Anti-metaphysical positions should not only be answered on their own terms. They should be put on the defensive. For example, the larger problem for the Barthian discovery of God in the narrative acts is the age-old philosophical problem of unity and diversity.

How exactly does one distinguish a divine act from a non-divine act without presupposing some reasoned knowledge of being via objective natures?

It may be answered that each subsequent act encountered need only presuppose that knowledge, whether of being or otherwise, gained from prior acts in the narrative, so that it will finally terminate on some first act, whether Genesis 1:1 or one to which each reader was introduced along the narrative path. But of these decisive acts (for Robert Jenson they are Exodus and Resurrection12), what difference would it make if it were YHWH who conquered Pharaoh or Christ who conquered death? What if it were Baal or Krishna? How do we know it was not them, under a Hebrew or Greek pseudonym? Whatever answer we give will finally terminate on a metaphysical assessment. One will have done his or her natural theology.

___________________

1. James Barr, Biblical Faith and Natural Theology (Oxford: Clarendon Press, 1993), 151.

2. Ralph McInerny, Characters in Search of Their Author: The Gifford Lectures, 1999-2000 (Notre Dame, IN: University of Notre Dame Press, 2003), 16.

3. Cornelius Van Til, The Defense of the Faith (Phillipsburg, NJ: Presbyterian & Reformed Publishing, 2008), 138-143.

4. Van Til, “Nature and Scripture” in The Infallible Word: A Symposium by the Members of the Faculty of Westminster Theological Seminary (Phillipsburg, NJ: Presbyterian & Reformed Publishing, 2003), 283.

5. Michael Sudduth, The Reformed Objection to Natural Theology (Burlington, VT: Ashgate Publishing, 2009), 186.

6. Scott Swain, “On Divine Naming” in Aquinas Among the Protestants, Manfred Svensson and David VanDrunen, ed. (Oxford: John Wiley & Sons, Ltd., 2018), 208; cf. Bruce McCormack, “Why Should Theology Be Christocentric? Christology and Metaphysics in Paul Tillich and Karl Barth,” Wesleyan Theological Journal, Vol. 45, 1 (2010), 63.

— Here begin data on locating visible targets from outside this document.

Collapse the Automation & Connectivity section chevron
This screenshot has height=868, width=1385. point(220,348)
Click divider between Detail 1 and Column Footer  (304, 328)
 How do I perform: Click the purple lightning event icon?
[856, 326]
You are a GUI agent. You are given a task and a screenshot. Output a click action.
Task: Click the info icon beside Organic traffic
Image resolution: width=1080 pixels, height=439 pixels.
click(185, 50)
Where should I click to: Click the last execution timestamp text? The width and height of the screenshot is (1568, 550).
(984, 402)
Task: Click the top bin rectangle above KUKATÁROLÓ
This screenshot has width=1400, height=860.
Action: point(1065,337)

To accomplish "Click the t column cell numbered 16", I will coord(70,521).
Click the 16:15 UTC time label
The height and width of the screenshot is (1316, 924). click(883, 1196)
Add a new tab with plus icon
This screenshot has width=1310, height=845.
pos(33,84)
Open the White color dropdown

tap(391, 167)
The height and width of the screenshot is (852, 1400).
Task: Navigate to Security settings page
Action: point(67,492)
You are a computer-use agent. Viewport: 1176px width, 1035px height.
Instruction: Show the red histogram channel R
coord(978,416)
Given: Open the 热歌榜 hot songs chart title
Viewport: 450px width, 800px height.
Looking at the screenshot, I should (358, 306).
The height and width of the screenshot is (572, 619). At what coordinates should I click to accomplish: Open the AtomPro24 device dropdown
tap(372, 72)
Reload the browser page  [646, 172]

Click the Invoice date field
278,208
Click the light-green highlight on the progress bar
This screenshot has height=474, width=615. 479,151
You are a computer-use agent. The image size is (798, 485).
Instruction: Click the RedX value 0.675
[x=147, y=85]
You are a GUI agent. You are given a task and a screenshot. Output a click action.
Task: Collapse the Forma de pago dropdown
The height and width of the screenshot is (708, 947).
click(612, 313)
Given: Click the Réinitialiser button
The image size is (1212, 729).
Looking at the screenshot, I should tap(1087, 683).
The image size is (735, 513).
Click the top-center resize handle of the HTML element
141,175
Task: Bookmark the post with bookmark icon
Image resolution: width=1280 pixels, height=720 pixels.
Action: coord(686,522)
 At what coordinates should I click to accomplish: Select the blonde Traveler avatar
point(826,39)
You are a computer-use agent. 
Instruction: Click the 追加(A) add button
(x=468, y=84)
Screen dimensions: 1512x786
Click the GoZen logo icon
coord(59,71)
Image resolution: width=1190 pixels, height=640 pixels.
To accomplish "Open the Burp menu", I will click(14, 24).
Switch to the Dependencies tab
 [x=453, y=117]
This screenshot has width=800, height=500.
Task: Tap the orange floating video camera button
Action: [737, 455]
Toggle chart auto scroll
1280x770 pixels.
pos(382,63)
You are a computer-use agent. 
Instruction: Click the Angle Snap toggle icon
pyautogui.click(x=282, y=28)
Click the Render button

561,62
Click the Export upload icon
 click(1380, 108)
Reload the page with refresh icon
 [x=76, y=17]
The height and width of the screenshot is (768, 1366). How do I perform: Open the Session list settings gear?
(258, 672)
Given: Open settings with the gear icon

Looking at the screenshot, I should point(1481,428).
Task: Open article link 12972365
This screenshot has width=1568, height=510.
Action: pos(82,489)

7. Colin E. Gunton, Act & Being: Towards a Theology of the Divine Attributes (Grand Rapids: Eerdmans, 2003), 150.

8. Gunton, Act & Being, 97.

9. Robert Jenson, Systematic Theology, Volume 1: The Triune God (Oxford, UK: Oxford University Press, 1997), 59.

10. Jenson, Systematic Theology, I:46-47.

11. McCormack, “Why Should Theology Be Christocentric?” 64.

12. McCormack, “Why Should Theology Be Christocentric?” 63.

13. Jenson, Systematic Theology, I:42, 44, 59, 63.